» Text passage
________
What Most Java Developers Miss About HashMap - And Why It Might Be Slowing You Down

AI Summary4 min read

TL;DR

HashMap's initial capacity is often misunderstood, leading to performance issues. Java 19 introduced HashMap::newHashMap to standardize sizing. Use it or tools like ArchUnit for better code quality.

Key Takeaways

•Misusing HashMap's initial capacity can cause unnecessary resizing and slow performance.
•Java 19's HashMap::newHashMap method provides a standardized way to set capacity based on expected entries.
•Before Java 19, use helper methods or ArchUnit to enforce correct HashMap initialization.

The Hidden Pitfall of HashMap’s Initial Capacity

If you’ve been working with Java for a while, chances are you’ve used HashMap without giving much thought to its inner workings. After all, it’s a staple collection class-one of those things you just expect to work.

But here’s the catch: misusing the initial capacity setting can lead to unexpected performance issues, even in welloptimized codebases. And the worst part? Most developers don’t even realize they’re making the mistake.

So, what’s going on here? And how did Java 19 finally fix the problem?

Let’s break it down.

Understanding HashMap's Parameters

At its core, a HashMap has two parameters that dictate how efficiently it stores data: initial capacity and load factor.

Capacity is simply the number of buckets available to store entries. Load factor controls when the hash table should grow.
Whenever the number of entries exceeds the product of the load factor and current capacity, Java rehashes the table, increasing the number of buckets - usually doubling them. This automatic resizing is great in theory but can introduce unnecessary overhead if developers don’t set the initial capacity correctly.

Why Default Initialization is Misleading

Here’s where the problem comes in: most developers assume that setting the initial capacity means they’re defining the number of key-value pairs their HashMap will hold. But that’s not the case.
________
» To do
**a.** Return the part of the HashMap article from "But here’s the" up to and including "break it down.", copied word for word.
**b.** Retype the lines of the listing from the line with "Task: Uncheck the Direct I/O checkbox" up to and including the line with "Action: pos(458,98)", leaving the pictures out of your answer.

» Input material
________
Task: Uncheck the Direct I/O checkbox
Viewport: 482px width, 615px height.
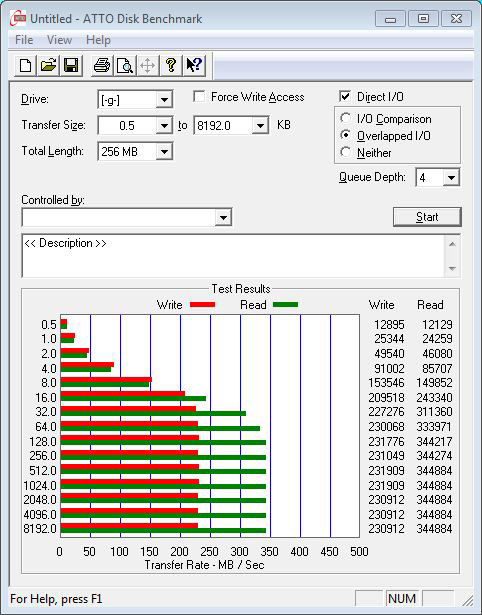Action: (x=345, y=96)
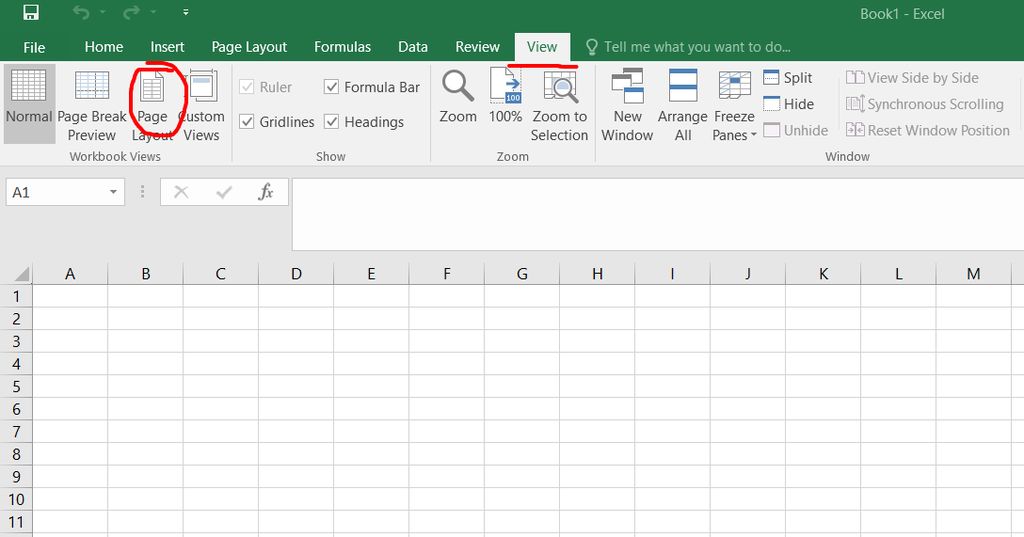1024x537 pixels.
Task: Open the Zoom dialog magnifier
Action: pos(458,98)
________
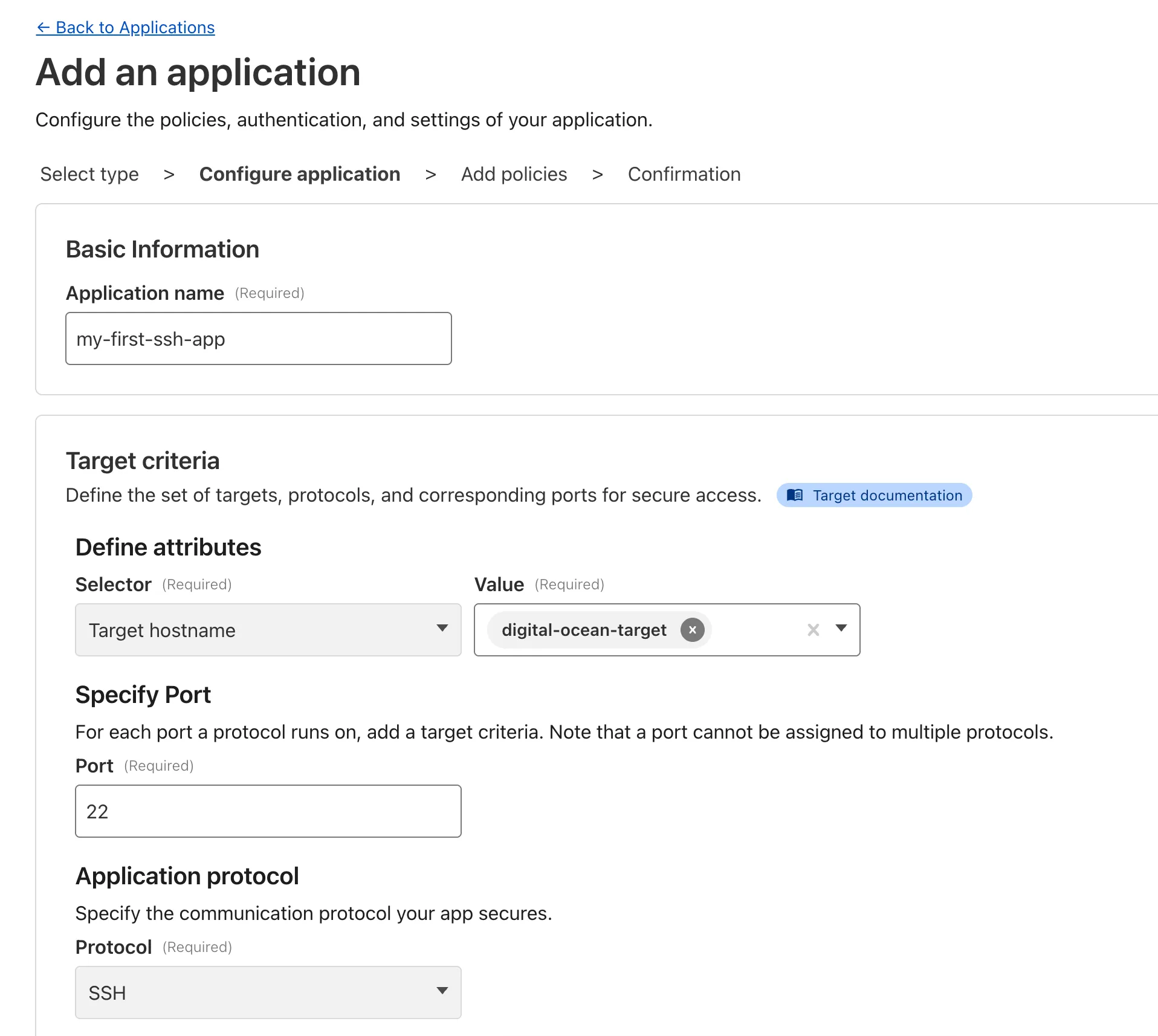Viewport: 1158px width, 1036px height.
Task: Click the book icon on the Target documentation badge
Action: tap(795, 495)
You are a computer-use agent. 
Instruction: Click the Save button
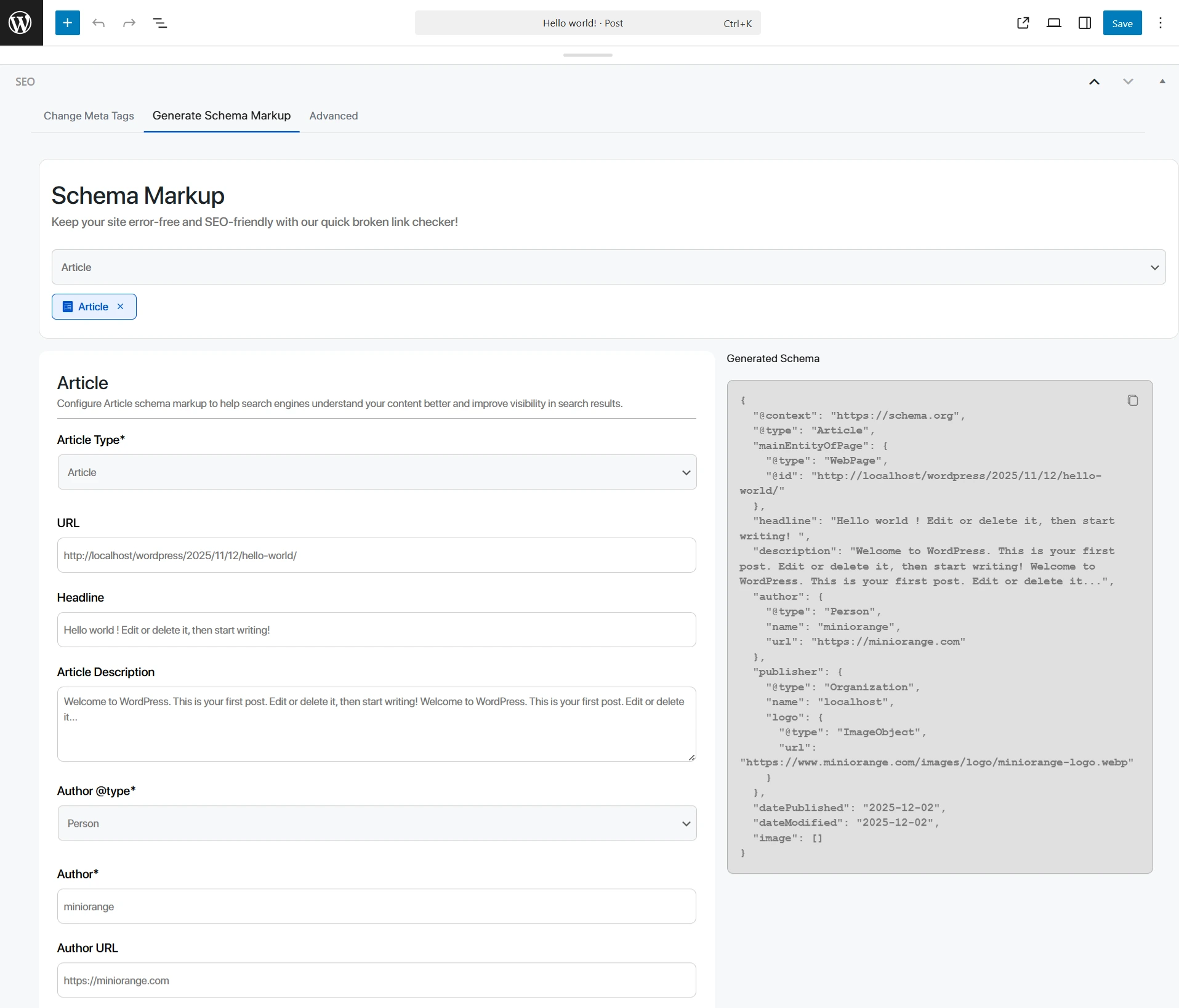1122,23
________
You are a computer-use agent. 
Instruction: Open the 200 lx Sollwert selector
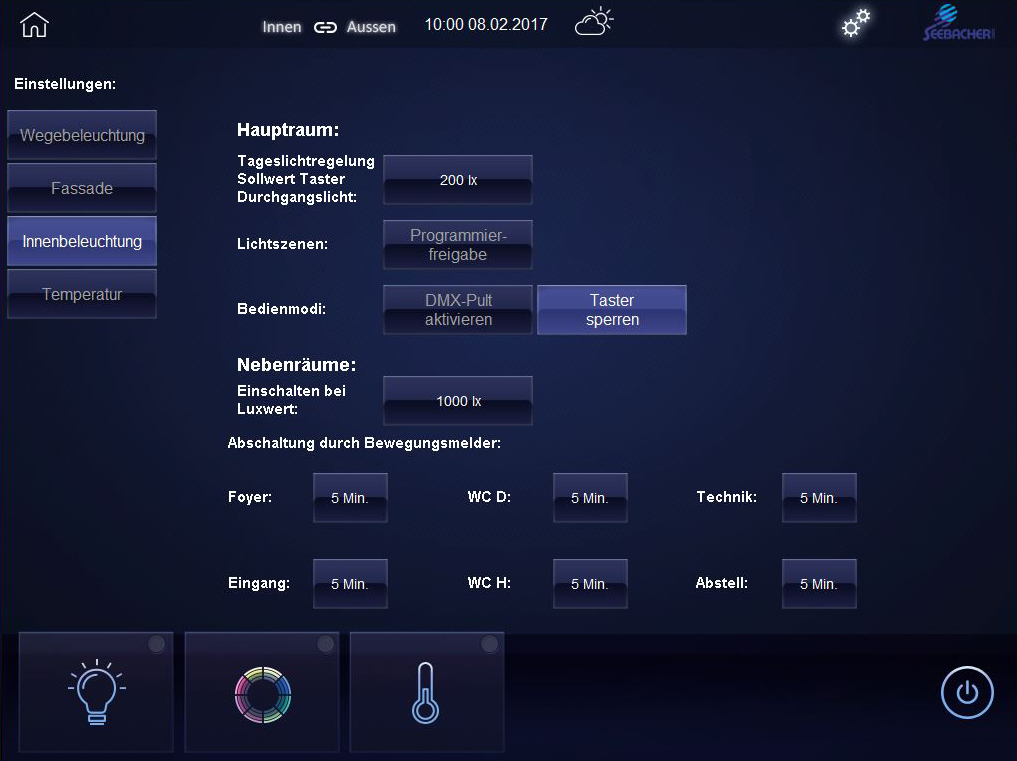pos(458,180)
________
» Answers per task
**a.**
But here’s the catch: misusing the initial capacity setting can lead to unexpected performance issues, even in welloptimized codebases. And the worst part? Most developers don’t even realize they’re making the mistake.

So, what’s going on here? And how did Java 19 finally fix the problem?

Let’s break it down.

**b.**
Task: Uncheck the Direct I/O checkbox
Viewport: 482px width, 615px height.
Action: (x=345, y=96)
1024x537 pixels.
Task: Open the Zoom dialog magnifier
Action: pos(458,98)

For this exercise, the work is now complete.